Stored data:
******************************

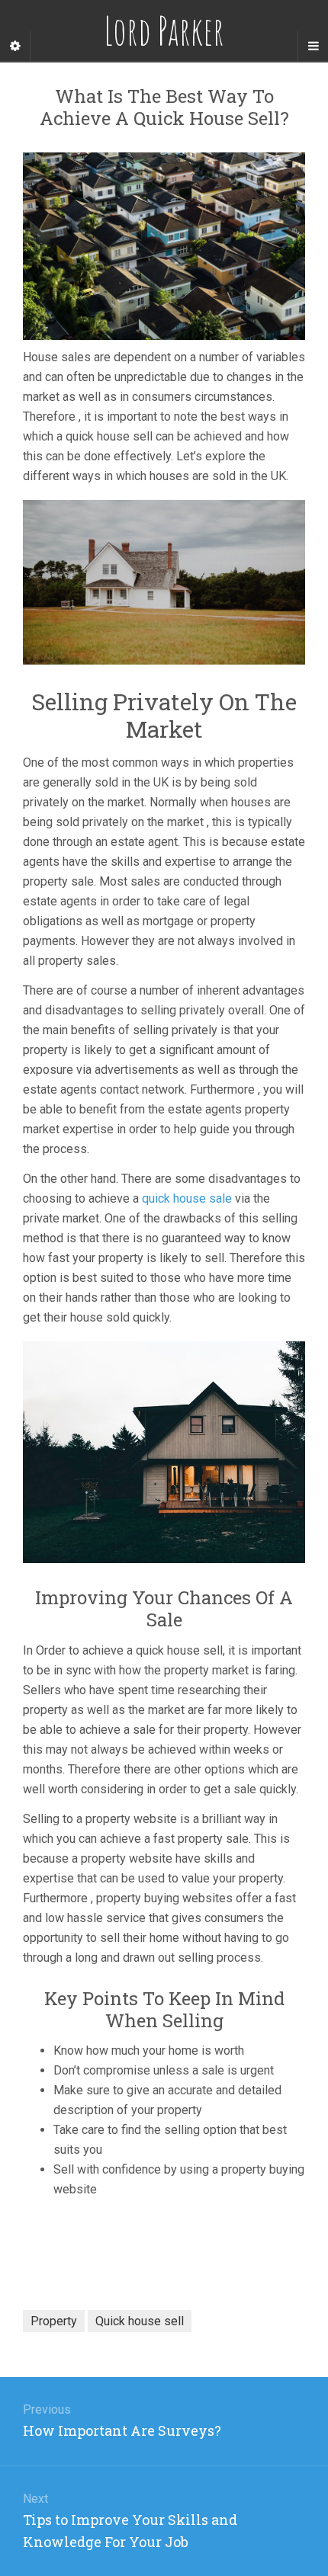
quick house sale (187, 1198)
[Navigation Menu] (312, 46)
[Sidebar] (15, 46)
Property (54, 2321)
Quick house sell (139, 2321)
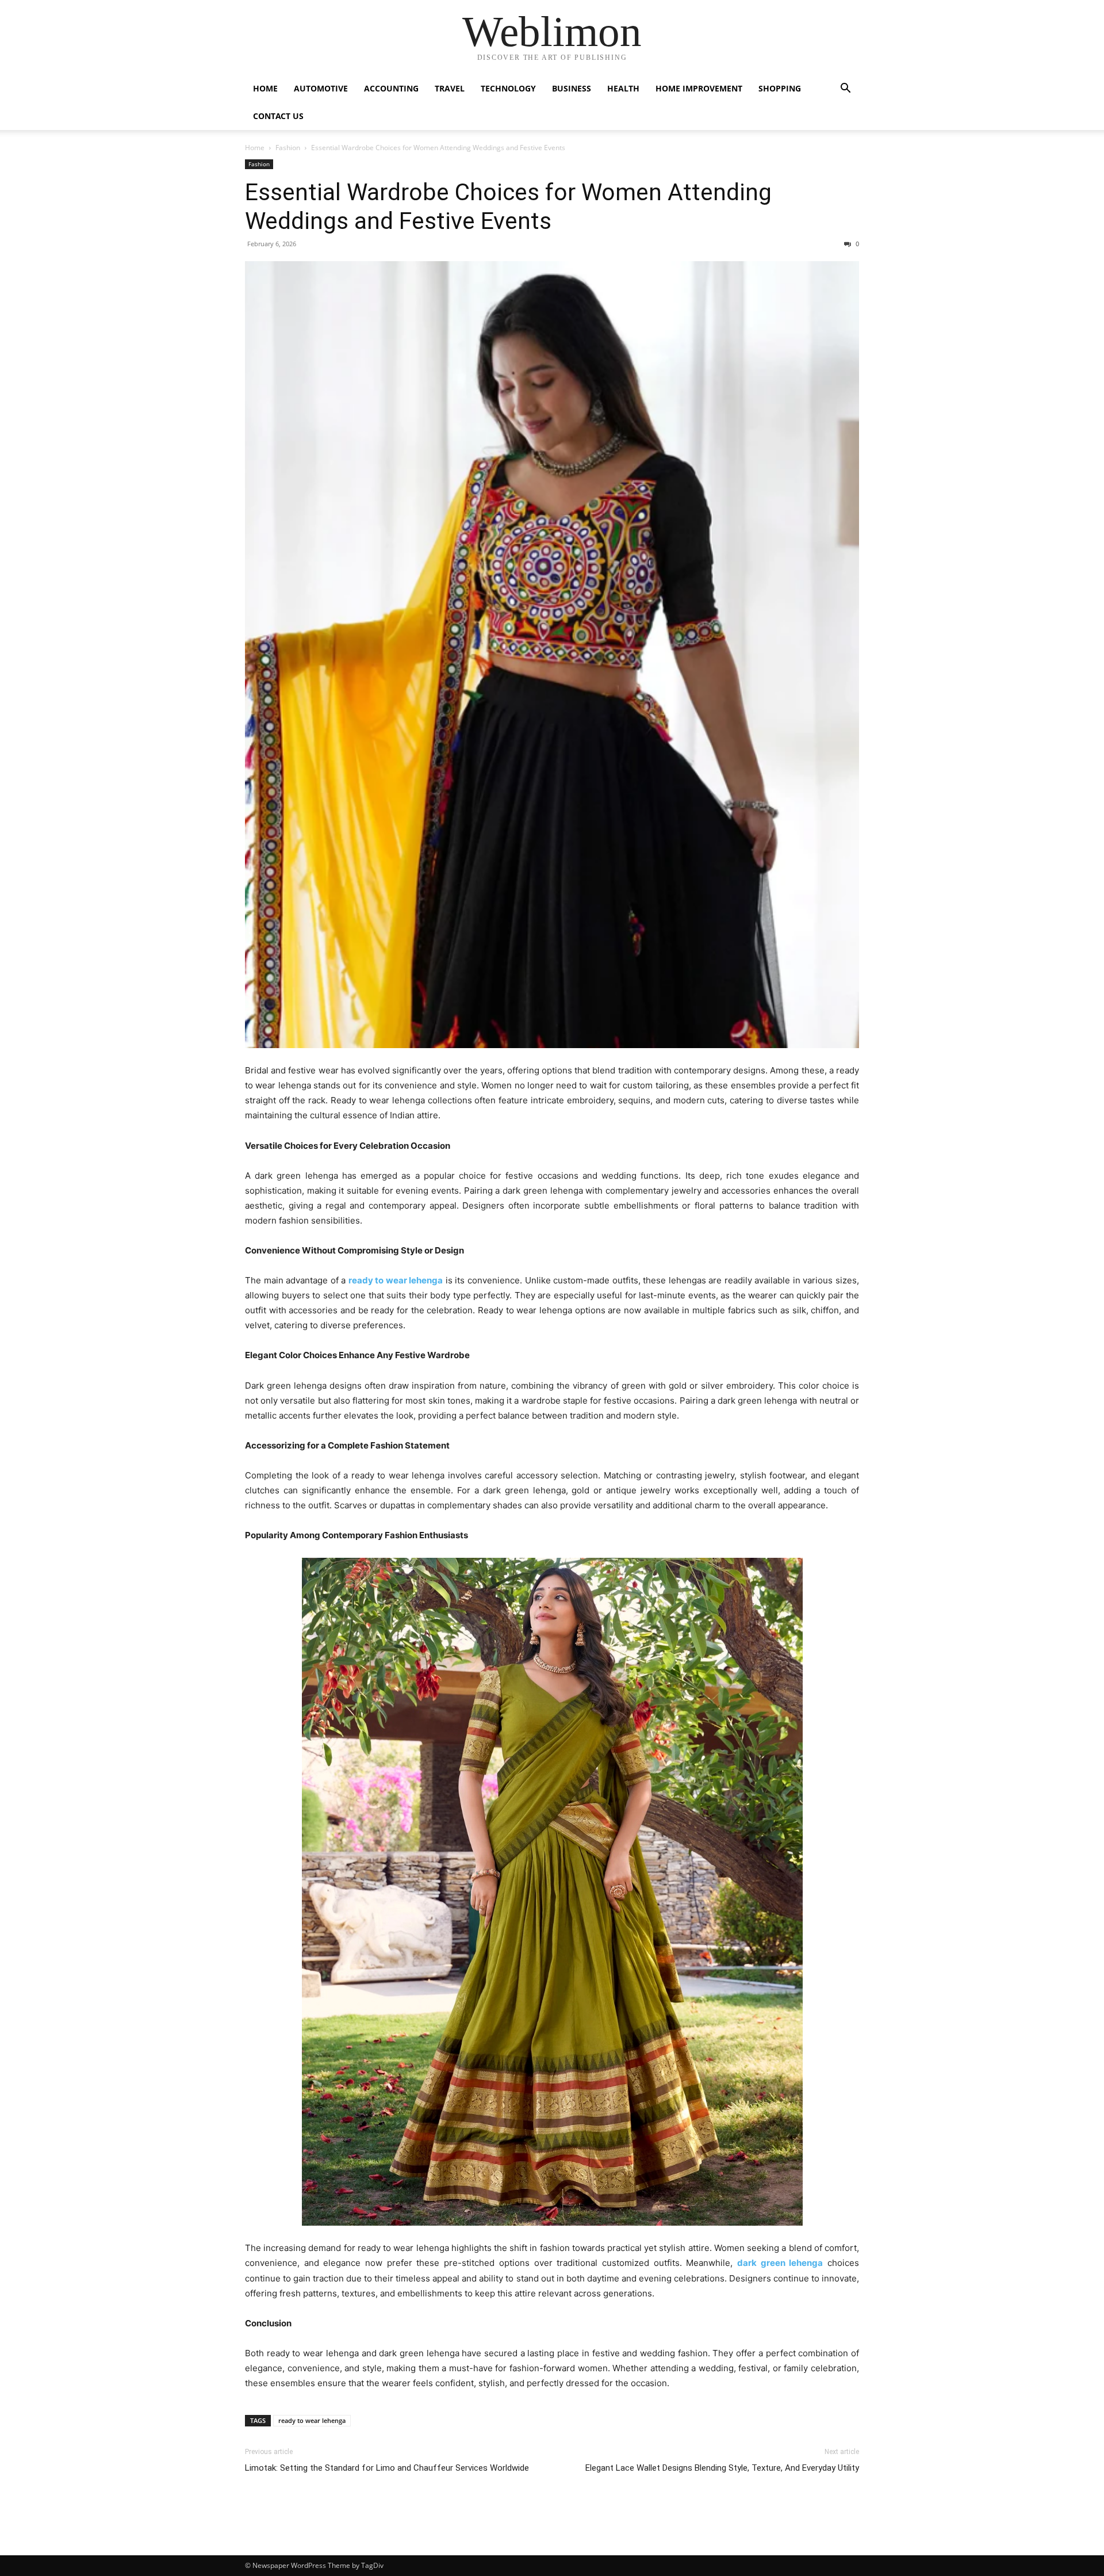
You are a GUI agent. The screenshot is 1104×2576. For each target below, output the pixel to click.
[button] (845, 89)
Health (623, 88)
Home (265, 88)
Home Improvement (699, 88)
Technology (508, 88)
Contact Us (278, 115)
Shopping (779, 88)
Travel (450, 88)
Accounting (391, 88)
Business (571, 88)
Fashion (287, 147)
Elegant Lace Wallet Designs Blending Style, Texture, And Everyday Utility (722, 2468)
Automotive (321, 88)
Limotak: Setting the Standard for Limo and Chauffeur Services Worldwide (387, 2468)
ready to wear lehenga (312, 2420)
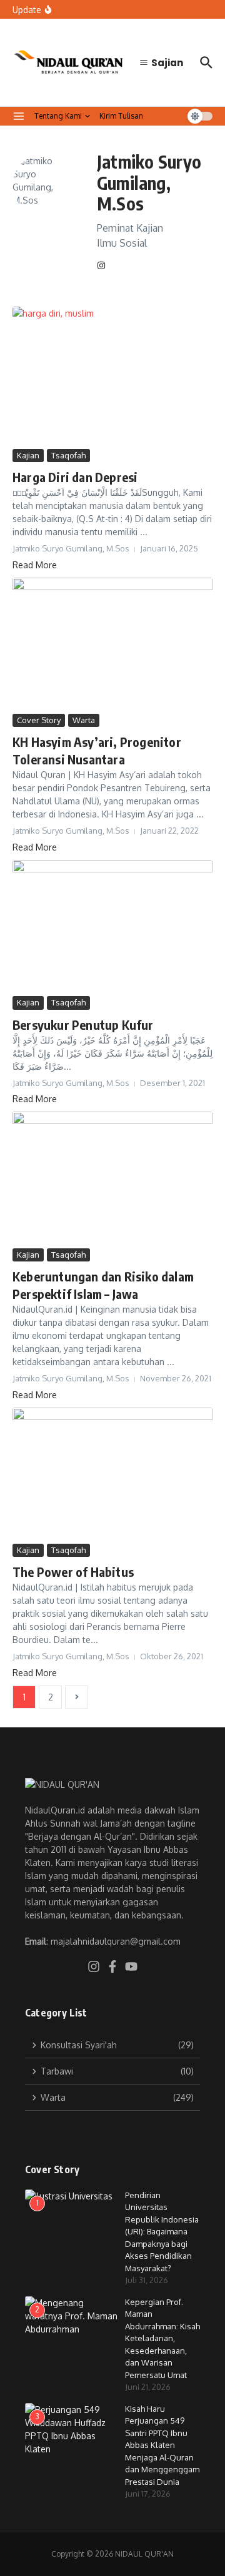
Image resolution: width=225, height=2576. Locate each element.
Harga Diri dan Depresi (75, 477)
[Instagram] (101, 266)
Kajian (28, 455)
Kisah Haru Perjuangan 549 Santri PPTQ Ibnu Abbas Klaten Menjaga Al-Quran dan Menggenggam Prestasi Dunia (162, 2445)
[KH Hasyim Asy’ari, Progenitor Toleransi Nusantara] (112, 644)
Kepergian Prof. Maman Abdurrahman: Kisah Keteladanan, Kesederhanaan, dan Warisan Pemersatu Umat (162, 2338)
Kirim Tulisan (121, 116)
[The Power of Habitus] (112, 1474)
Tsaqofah (68, 455)
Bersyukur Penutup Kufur (83, 1024)
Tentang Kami (58, 116)
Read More (34, 565)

******************************

Tell how many lines of the records above contain "Kisah", replying with the number only.

*RESULT:*
2